Desperation had struck again as Redmond now had no right handed hitting outfielders on the roster to platoon with Pierre. Instead of going back to having Pierre play full time, which had already been proven not to work, Redmond has made an unorthodox move inserting the left handed hitting Chris Coghlan as the starter against left handed pitching.
Coghlan is a career .240/.315/.329 (wOBA .293) hitter against lefties as opposed to .281/.347/.415 (wOBA .334) when facing right handers, so at first glance this move does not seem to make a lot of sense. Digging a little deeper, however, you will discover that in his first two seasons Coghlan hit LHP to the tune of .316/.385/.429 (wOBA .364) and .261/.356/.352 (wOBA .325). Did Redmond see something in Coghlan’s at bats that led him to believe he could hit lefties again? Well, let’s take a look at the results.
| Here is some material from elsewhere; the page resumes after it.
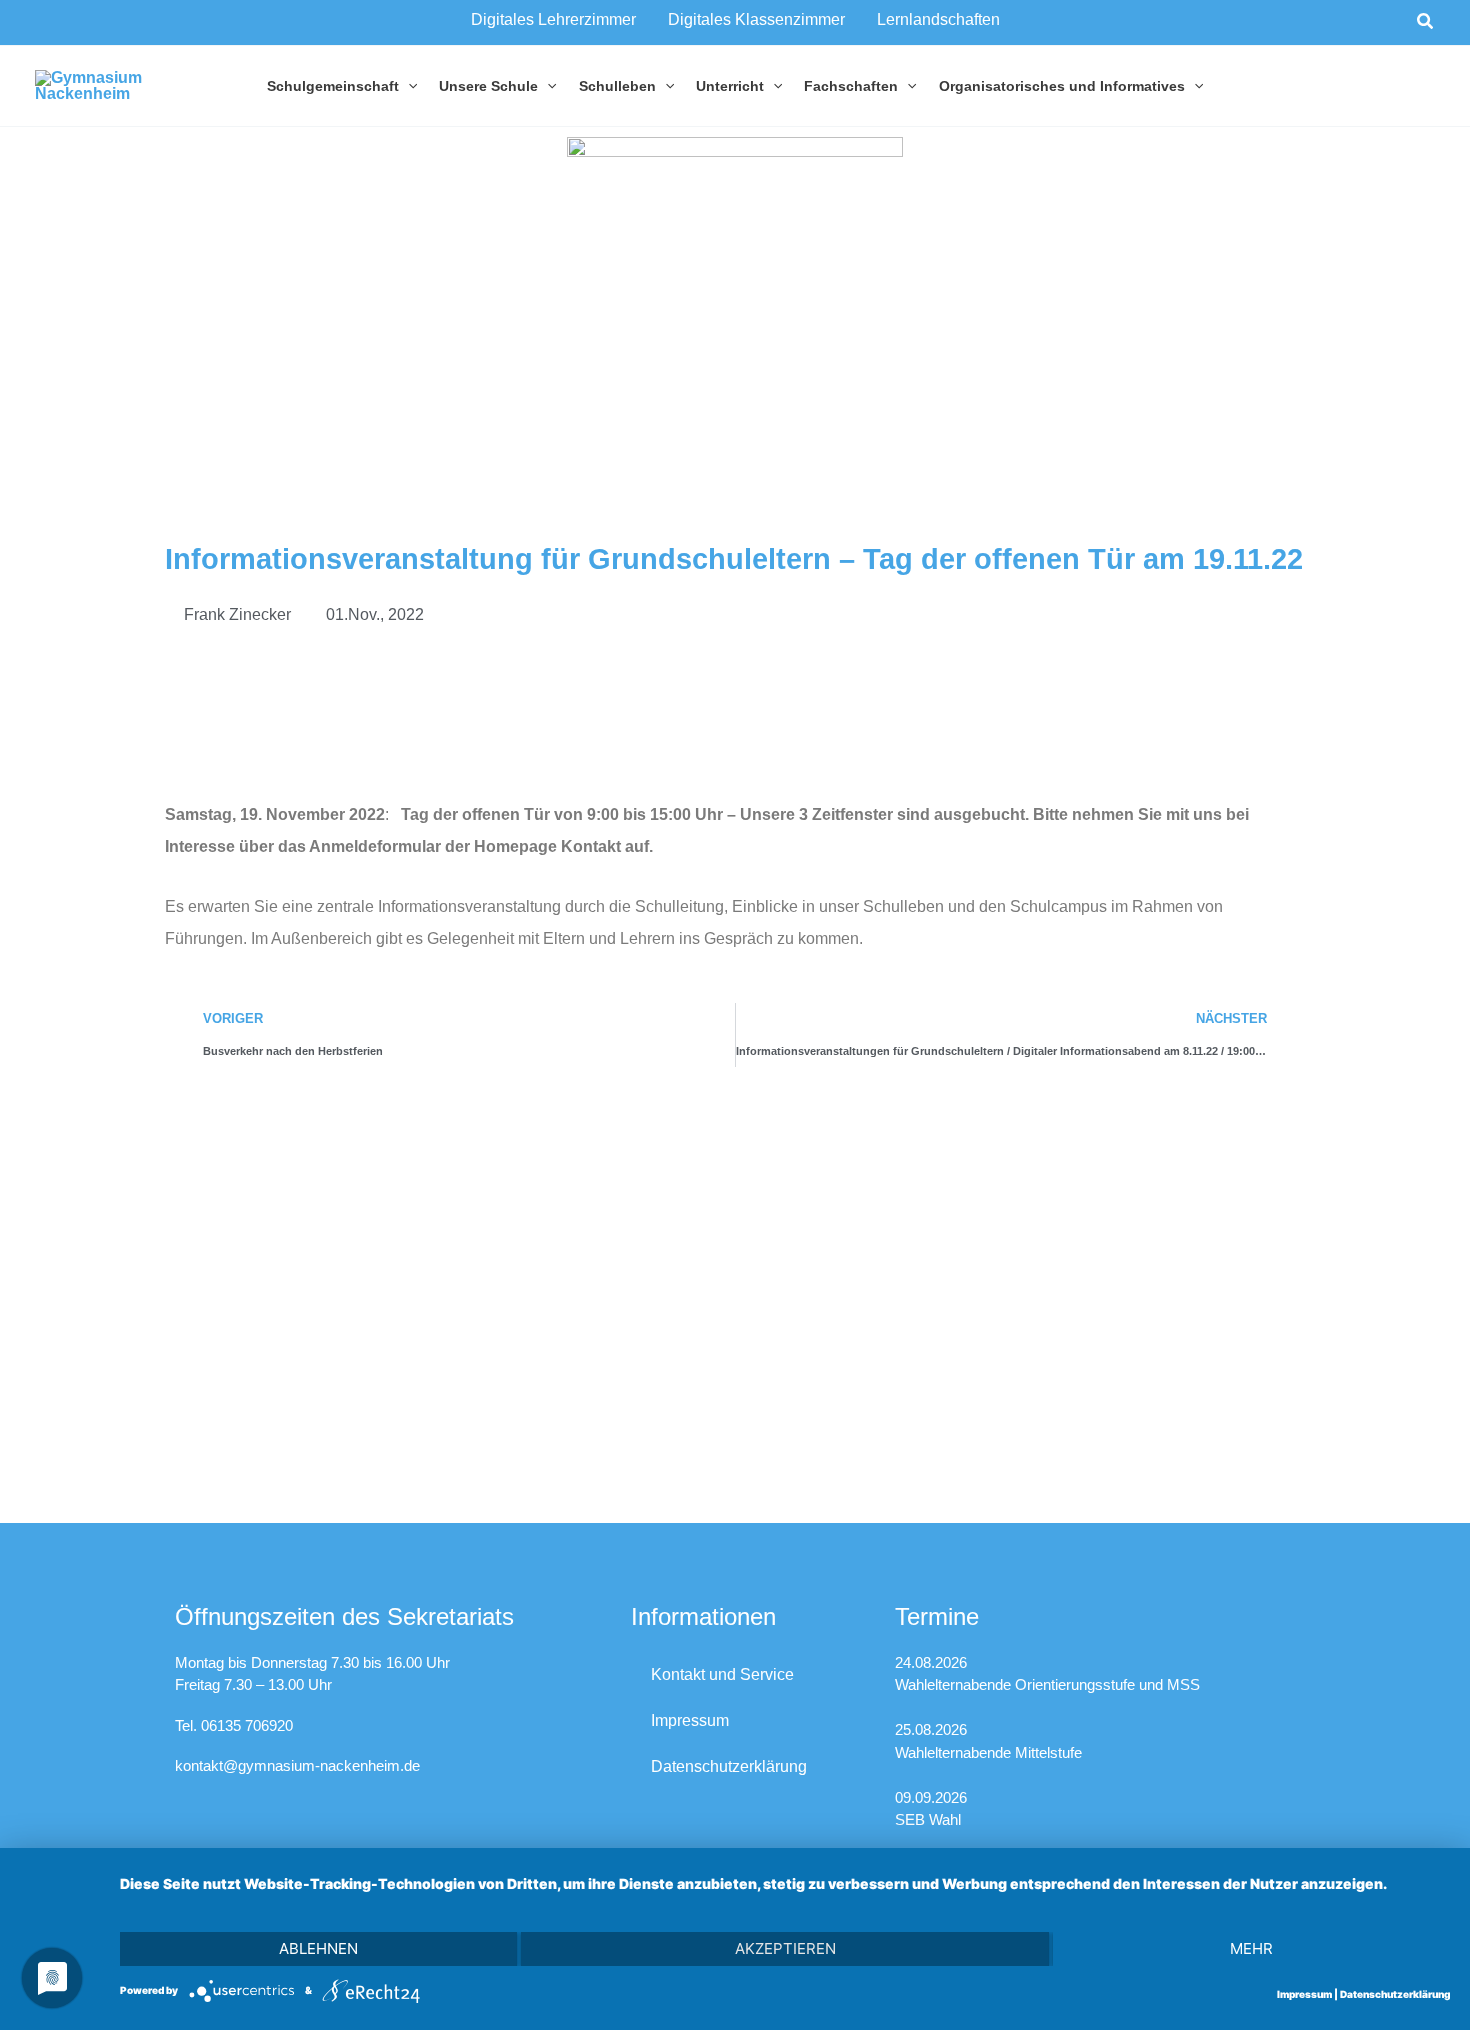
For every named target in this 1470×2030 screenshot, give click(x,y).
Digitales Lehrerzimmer (553, 19)
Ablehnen (318, 1948)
In 2013, Coghlan has hit .333/.400/.556 (wOBA .409) against lefty pitching, looking like a platoon All Star so far and making Redmond appear to be a genius. These stats only encompass 20 plate appearances so are there signs that he can keep it up? Not really. The first warning sign is that he is hitting a cool .500 on balls in play (BABIP) vs. LHP which obviously will be impossible to keep up. His career BABIP vs LHP is .289 and his best season was .367 in 2009. Another warning sign is a 30% strike out rate against the southpaws in 2013, even though this number should improve over time, I think it just serves to point out that Coghlan has been lucky to have the success he has had so far. This is probably just a hot streak, but Redmond should ride it out as long as it lasts.
More importantly though, Coghlan’s success vs. LHP has led Redmond to find him more playing time against right handed pitchers also and he has taken full advantage of the opportunity. His overall line over the last two weeks has been .351/.442/.649 (wOBA .454). Could it be that Redmond’s experiment has helped Coghlan rediscover the stroke he showed in his 2009 Rookie of the Year season?
While Coghlan’s success vs LHP may not last, I give Redmond credit for his willingness to think outside the box. The fact that he has been rewarded with a hot streak from Coghlan will hopefully give him the confidence to try other unorthodox ideas. For example, I will be interested to see how his closer by committee is deployed? Will he really use a different pitcher each time depending on the matchups? Might we see Jose Fernandez closing games between starts?